Source records
· · · ·

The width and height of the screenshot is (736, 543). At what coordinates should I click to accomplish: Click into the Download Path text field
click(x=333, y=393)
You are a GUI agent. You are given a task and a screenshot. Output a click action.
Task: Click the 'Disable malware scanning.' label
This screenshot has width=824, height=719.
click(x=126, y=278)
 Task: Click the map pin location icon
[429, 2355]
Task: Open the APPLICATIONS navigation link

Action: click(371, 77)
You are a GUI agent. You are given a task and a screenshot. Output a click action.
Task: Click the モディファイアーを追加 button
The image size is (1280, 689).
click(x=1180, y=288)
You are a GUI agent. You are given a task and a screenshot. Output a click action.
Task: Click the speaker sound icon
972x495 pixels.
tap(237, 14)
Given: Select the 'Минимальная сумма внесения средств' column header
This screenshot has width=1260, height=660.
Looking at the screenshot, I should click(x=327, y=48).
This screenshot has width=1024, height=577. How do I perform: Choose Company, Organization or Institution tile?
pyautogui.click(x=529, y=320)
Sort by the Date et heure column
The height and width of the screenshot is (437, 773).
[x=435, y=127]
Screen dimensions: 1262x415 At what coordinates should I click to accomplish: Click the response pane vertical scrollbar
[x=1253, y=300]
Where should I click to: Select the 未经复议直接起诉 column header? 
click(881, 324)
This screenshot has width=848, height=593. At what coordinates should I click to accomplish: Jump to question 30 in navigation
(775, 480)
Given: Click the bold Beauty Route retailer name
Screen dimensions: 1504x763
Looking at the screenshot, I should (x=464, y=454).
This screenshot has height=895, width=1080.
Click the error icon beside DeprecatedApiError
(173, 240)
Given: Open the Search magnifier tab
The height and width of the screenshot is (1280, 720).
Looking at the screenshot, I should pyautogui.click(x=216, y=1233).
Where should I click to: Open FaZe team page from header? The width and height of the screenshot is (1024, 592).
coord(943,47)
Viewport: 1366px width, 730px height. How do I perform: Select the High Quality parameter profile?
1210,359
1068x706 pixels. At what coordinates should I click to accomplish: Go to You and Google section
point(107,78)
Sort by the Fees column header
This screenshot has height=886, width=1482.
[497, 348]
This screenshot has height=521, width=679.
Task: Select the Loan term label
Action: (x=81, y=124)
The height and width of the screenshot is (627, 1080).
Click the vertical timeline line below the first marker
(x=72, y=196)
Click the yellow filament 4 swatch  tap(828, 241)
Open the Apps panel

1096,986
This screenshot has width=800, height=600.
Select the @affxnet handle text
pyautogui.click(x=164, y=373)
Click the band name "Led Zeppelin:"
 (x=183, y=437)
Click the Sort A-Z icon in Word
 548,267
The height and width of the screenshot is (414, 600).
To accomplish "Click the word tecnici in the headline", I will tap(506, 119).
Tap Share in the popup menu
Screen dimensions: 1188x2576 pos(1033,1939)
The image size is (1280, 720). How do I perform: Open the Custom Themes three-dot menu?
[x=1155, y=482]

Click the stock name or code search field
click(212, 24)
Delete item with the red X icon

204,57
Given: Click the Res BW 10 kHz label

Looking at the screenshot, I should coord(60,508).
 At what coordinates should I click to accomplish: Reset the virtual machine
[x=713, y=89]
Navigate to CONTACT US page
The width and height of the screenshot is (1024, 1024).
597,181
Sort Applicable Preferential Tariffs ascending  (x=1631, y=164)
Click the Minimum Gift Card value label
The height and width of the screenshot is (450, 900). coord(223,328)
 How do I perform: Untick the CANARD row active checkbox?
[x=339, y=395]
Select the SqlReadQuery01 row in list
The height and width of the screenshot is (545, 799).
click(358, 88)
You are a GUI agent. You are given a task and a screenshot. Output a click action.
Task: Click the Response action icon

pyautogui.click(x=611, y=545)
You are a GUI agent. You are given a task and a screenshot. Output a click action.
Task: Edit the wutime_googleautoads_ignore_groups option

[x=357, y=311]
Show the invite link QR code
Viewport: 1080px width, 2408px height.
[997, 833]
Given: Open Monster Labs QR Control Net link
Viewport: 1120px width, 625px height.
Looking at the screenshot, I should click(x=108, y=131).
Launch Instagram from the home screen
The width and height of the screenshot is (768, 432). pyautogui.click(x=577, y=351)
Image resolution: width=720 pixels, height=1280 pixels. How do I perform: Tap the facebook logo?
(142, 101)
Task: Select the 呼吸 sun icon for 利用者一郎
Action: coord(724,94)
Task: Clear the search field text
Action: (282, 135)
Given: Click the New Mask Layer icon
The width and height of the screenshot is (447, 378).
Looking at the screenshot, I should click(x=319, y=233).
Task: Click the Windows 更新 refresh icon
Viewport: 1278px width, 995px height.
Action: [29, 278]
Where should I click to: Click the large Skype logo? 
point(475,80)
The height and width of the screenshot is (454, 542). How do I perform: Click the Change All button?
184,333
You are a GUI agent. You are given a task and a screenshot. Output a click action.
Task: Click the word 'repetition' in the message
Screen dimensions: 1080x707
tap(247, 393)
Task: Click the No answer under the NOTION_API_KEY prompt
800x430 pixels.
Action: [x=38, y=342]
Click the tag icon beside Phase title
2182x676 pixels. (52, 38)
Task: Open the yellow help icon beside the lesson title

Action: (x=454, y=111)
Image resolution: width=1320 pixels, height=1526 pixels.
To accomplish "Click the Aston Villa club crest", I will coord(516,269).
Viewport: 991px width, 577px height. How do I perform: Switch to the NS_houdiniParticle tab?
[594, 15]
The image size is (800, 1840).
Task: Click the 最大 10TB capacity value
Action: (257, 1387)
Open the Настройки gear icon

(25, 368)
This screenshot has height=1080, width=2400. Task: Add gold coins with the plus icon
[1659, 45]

· · · ·

Work order |
Copy out the entries above again, keeping them exact.

Result |
The width and height of the screenshot is (736, 543). At what coordinates should I click to accomplish: Click into the Download Path text field
click(x=333, y=393)
You are a GUI agent. You are given a task and a screenshot. Output a click action.
Task: Click the 'Disable malware scanning.' label
This screenshot has width=824, height=719.
click(x=126, y=278)
 Task: Click the map pin location icon
[429, 2355]
Task: Open the APPLICATIONS navigation link

Action: click(371, 77)
You are a GUI agent. You are given a task and a screenshot. Output a click action.
Task: Click the モディファイアーを追加 button
The image size is (1280, 689).
click(x=1180, y=288)
You are a GUI agent. You are given a task and a screenshot. Output a click action.
Task: Click the speaker sound icon
972x495 pixels.
tap(237, 14)
Given: Select the 'Минимальная сумма внесения средств' column header
This screenshot has width=1260, height=660.
Looking at the screenshot, I should click(x=327, y=48).
This screenshot has width=1024, height=577. How do I perform: Choose Company, Organization or Institution tile?
pyautogui.click(x=529, y=320)
Sort by the Date et heure column
The height and width of the screenshot is (437, 773).
[x=435, y=127]
Screen dimensions: 1262x415 At what coordinates should I click to accomplish: Click the response pane vertical scrollbar
[x=1253, y=300]
Where should I click to: Select the 未经复议直接起诉 column header? 
click(881, 324)
This screenshot has width=848, height=593. At what coordinates should I click to accomplish: Jump to question 30 in navigation
(775, 480)
Given: Click the bold Beauty Route retailer name
Screen dimensions: 1504x763
Looking at the screenshot, I should (x=464, y=454).
This screenshot has height=895, width=1080.
Click the error icon beside DeprecatedApiError
(173, 240)
Given: Open the Search magnifier tab
The height and width of the screenshot is (1280, 720).
Looking at the screenshot, I should pyautogui.click(x=216, y=1233).
Where should I click to: Open FaZe team page from header? The width and height of the screenshot is (1024, 592).
coord(943,47)
Viewport: 1366px width, 730px height. How do I perform: Select the High Quality parameter profile?
1210,359
1068x706 pixels. At what coordinates should I click to accomplish: Go to You and Google section
point(107,78)
Sort by the Fees column header
This screenshot has height=886, width=1482.
[497, 348]
This screenshot has height=521, width=679.
Task: Select the Loan term label
Action: (x=81, y=124)
The height and width of the screenshot is (627, 1080).
Click the vertical timeline line below the first marker
(x=72, y=196)
Click the yellow filament 4 swatch  tap(828, 241)
Open the Apps panel

1096,986
This screenshot has width=800, height=600.
Select the @affxnet handle text
pyautogui.click(x=164, y=373)
Click the band name "Led Zeppelin:"
 (x=183, y=437)
Click the Sort A-Z icon in Word
 548,267
The height and width of the screenshot is (414, 600).
To accomplish "Click the word tecnici in the headline", I will tap(506, 119).
Tap Share in the popup menu
Screen dimensions: 1188x2576 pos(1033,1939)
The image size is (1280, 720). How do I perform: Open the Custom Themes three-dot menu?
[x=1155, y=482]

Click the stock name or code search field
click(212, 24)
Delete item with the red X icon

204,57
Given: Click the Res BW 10 kHz label

Looking at the screenshot, I should coord(60,508).
 At what coordinates should I click to accomplish: Reset the virtual machine
[x=713, y=89]
Navigate to CONTACT US page
The width and height of the screenshot is (1024, 1024).
597,181
Sort Applicable Preferential Tariffs ascending  (x=1631, y=164)
Click the Minimum Gift Card value label
The height and width of the screenshot is (450, 900). coord(223,328)
 How do I perform: Untick the CANARD row active checkbox?
[x=339, y=395]
Select the SqlReadQuery01 row in list
The height and width of the screenshot is (545, 799).
click(358, 88)
You are a GUI agent. You are given a task and a screenshot. Output a click action.
Task: Click the Response action icon

pyautogui.click(x=611, y=545)
You are a GUI agent. You are given a task and a screenshot. Output a click action.
Task: Edit the wutime_googleautoads_ignore_groups option

[x=357, y=311]
Show the invite link QR code
Viewport: 1080px width, 2408px height.
[997, 833]
Given: Open Monster Labs QR Control Net link
Viewport: 1120px width, 625px height.
Looking at the screenshot, I should click(x=108, y=131).
Launch Instagram from the home screen
The width and height of the screenshot is (768, 432). pyautogui.click(x=577, y=351)
Image resolution: width=720 pixels, height=1280 pixels. How do I perform: Tap the facebook logo?
(142, 101)
Task: Select the 呼吸 sun icon for 利用者一郎
Action: coord(724,94)
Task: Clear the search field text
Action: (282, 135)
Given: Click the New Mask Layer icon
The width and height of the screenshot is (447, 378).
Looking at the screenshot, I should click(x=319, y=233).
Task: Click the Windows 更新 refresh icon
Viewport: 1278px width, 995px height.
Action: [29, 278]
Where should I click to: Click the large Skype logo? 
point(475,80)
The height and width of the screenshot is (454, 542). How do I perform: Click the Change All button?
184,333
You are a GUI agent. You are given a task and a screenshot. Output a click action.
Task: Click the word 'repetition' in the message
Screen dimensions: 1080x707
tap(247, 393)
Task: Click the No answer under the NOTION_API_KEY prompt
800x430 pixels.
Action: [x=38, y=342]
Click the tag icon beside Phase title
2182x676 pixels. (52, 38)
Task: Open the yellow help icon beside the lesson title

Action: (x=454, y=111)
Image resolution: width=1320 pixels, height=1526 pixels.
To accomplish "Click the Aston Villa club crest", I will coord(516,269).
Viewport: 991px width, 577px height. How do I perform: Switch to the NS_houdiniParticle tab?
[594, 15]
The image size is (800, 1840).
Task: Click the 最大 10TB capacity value
Action: (257, 1387)
Open the Настройки gear icon

(25, 368)
This screenshot has height=1080, width=2400. Task: Add gold coins with the plus icon
[1659, 45]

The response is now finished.